--- EXTRACTED ENTRIES ---
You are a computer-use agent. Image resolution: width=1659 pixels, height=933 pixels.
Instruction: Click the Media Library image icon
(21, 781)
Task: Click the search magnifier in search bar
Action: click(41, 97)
---
**EXERCISE TASK**
Return every line of the material above unchanged, in the same order.

**TASK SOLUTION**
You are a computer-use agent. Image resolution: width=1659 pixels, height=933 pixels.
Instruction: Click the Media Library image icon
(21, 781)
Task: Click the search magnifier in search bar
Action: click(41, 97)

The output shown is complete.